Чтение онлайн

ЖАНРЫ

Шрифт:

— Побереги нас, создатель, от худа!..

Оказывая почтение хозяину, гость еще издали спрыгнул с седла и пошел навстречу ахуну, ведя коня в поводу. Однако от приглашения зайти в дом отказался.

— Мне всего несколько слов сказать вам, тагсир, и… лучше бы без свидетелей!

Эмин-ахун посмотрел на шпиль минарета, четко рисующийся в утреннем небе, подумал и сказал:

— Пойдемте… Я должен выйти к народу. Пока мы дойдем, вы мне объясните свое дело.

Дело заключалось в одной-единственной фразе, но она заставила Эмин-ахуна вздрогнуть, как от удара хлыста, и приостановиться.

— Меня вызывает господин хаким? — переспросил он все еще не веря.

— Да, — подтвердил веснушчатый посланец. — Он сейчас в Гямишли, вчера

вечером приехал.

— Еще кого вызвал?

— Этого я не знаю, тагсир. Кроме Борджак-бая, из наших там никого нет. Говорят, не сегодня-завтра будет освобожден Адна-сердар.

— Сам хаким говорил это?

— Да, люди слышали, как он обещал Борджак-баю.

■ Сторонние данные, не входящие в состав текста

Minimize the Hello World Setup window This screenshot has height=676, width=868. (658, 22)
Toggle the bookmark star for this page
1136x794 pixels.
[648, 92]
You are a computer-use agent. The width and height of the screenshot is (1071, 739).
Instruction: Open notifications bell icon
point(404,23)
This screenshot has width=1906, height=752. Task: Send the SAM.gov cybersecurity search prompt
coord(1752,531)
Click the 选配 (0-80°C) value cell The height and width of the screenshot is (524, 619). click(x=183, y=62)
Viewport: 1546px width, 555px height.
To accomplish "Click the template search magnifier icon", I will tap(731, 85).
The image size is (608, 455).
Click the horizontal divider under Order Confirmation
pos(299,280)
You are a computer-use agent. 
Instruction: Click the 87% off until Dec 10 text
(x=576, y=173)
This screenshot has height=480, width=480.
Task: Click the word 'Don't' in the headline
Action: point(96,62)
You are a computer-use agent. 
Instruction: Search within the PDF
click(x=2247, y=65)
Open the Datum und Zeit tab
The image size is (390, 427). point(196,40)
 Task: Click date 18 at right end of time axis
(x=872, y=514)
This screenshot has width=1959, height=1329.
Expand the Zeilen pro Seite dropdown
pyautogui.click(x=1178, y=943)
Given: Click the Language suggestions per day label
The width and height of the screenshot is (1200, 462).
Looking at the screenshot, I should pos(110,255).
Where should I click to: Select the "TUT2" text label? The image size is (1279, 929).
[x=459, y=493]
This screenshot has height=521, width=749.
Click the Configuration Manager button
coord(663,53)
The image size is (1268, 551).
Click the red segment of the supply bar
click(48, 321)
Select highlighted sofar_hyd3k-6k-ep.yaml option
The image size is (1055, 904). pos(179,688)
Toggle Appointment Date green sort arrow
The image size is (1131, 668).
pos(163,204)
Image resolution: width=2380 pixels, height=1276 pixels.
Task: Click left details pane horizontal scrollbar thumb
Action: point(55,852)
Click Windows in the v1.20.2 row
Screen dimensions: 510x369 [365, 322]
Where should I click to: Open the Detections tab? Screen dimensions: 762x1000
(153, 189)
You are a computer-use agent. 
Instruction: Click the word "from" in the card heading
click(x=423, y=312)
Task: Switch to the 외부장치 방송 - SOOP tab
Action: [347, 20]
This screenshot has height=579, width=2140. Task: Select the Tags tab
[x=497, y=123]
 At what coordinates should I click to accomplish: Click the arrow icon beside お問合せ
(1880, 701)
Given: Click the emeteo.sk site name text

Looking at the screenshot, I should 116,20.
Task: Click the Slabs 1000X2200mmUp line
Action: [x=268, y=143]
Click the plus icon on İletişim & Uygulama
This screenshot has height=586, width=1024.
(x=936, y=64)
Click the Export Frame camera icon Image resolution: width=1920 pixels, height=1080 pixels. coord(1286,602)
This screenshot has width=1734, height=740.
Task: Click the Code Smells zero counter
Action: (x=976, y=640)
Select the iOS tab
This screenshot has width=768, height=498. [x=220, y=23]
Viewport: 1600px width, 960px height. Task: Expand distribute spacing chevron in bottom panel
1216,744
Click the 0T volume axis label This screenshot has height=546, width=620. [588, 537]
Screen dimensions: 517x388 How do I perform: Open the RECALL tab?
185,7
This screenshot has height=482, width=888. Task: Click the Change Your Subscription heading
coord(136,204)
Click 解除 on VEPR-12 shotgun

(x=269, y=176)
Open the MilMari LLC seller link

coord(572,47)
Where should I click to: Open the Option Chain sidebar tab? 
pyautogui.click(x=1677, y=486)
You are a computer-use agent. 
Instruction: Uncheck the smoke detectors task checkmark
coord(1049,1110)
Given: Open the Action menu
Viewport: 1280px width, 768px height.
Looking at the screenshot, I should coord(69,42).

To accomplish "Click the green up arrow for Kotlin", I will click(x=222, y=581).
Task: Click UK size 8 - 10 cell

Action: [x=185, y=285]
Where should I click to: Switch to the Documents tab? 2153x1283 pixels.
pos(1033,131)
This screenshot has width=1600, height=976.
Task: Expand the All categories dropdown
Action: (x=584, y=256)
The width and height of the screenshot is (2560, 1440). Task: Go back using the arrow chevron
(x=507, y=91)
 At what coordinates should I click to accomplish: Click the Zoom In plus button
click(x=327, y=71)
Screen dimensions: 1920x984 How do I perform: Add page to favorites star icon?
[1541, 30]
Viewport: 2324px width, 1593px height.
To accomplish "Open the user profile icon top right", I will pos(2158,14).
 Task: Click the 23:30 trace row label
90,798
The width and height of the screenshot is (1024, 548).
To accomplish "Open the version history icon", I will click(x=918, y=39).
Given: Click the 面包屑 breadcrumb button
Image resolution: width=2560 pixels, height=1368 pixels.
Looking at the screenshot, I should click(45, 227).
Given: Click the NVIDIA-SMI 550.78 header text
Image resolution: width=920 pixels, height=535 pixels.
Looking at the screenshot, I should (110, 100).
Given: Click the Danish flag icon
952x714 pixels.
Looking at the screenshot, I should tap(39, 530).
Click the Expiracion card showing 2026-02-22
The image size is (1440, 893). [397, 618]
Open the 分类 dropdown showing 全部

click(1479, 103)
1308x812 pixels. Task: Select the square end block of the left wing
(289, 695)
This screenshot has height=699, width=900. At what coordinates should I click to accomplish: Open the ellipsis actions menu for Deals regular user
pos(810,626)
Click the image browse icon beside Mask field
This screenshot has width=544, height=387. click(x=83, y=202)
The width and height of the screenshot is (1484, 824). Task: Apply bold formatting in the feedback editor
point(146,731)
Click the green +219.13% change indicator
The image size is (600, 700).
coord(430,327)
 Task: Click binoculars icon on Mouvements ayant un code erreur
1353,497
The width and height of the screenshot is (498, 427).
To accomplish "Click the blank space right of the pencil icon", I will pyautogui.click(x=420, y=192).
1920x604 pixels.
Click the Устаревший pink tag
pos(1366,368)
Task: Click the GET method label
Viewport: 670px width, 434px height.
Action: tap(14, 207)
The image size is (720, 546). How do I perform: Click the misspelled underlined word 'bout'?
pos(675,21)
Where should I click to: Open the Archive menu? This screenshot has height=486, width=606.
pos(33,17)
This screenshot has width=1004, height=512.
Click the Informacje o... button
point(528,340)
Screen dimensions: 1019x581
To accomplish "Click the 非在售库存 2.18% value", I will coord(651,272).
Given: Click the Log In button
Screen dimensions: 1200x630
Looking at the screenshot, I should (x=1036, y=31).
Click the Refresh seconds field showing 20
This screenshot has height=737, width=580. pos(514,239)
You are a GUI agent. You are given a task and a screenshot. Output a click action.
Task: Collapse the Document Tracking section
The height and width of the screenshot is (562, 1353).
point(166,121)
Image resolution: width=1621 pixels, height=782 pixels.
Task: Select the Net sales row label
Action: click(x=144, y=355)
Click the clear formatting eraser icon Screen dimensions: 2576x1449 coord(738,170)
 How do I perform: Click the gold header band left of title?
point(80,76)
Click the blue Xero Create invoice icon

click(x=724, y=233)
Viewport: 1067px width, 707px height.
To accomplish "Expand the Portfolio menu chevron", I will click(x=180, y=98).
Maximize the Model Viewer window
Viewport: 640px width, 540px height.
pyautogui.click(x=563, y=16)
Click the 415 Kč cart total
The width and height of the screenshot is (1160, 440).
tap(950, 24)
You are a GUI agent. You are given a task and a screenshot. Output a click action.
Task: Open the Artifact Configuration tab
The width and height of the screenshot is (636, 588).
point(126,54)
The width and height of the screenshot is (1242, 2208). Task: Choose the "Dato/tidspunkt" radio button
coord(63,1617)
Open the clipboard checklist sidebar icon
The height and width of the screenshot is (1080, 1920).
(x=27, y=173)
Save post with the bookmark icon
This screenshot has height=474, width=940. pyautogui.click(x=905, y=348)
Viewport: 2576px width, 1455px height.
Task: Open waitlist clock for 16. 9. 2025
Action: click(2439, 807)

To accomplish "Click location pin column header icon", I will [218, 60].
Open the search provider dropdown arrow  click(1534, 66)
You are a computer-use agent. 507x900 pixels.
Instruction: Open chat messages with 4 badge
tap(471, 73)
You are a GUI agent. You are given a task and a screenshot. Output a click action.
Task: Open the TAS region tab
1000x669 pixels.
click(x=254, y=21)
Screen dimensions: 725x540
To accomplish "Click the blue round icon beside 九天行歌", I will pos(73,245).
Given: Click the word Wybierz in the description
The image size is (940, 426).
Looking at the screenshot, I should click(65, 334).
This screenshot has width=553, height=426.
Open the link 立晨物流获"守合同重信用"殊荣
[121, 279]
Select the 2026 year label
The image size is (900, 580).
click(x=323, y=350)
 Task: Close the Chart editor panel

Неторопливо переступая по мягкой пыли, ахун подумал:

"Вызывает господин хаким… Зачем вызывает? Если поедешь, наверняка придется брать на себя массу обязательств, давать обещания; не поедешь — станешь явным врагом государства. Что делать? Один аллах ведает, откуда повеет ветер завтра…"

Глядя, как кончик поводьев чертит тонкую полоску по дорожной пыли, чернобородый сказал негромко:

— Борджак-бай передать велел, пусть тагсир не опасается — опасности нет никакой.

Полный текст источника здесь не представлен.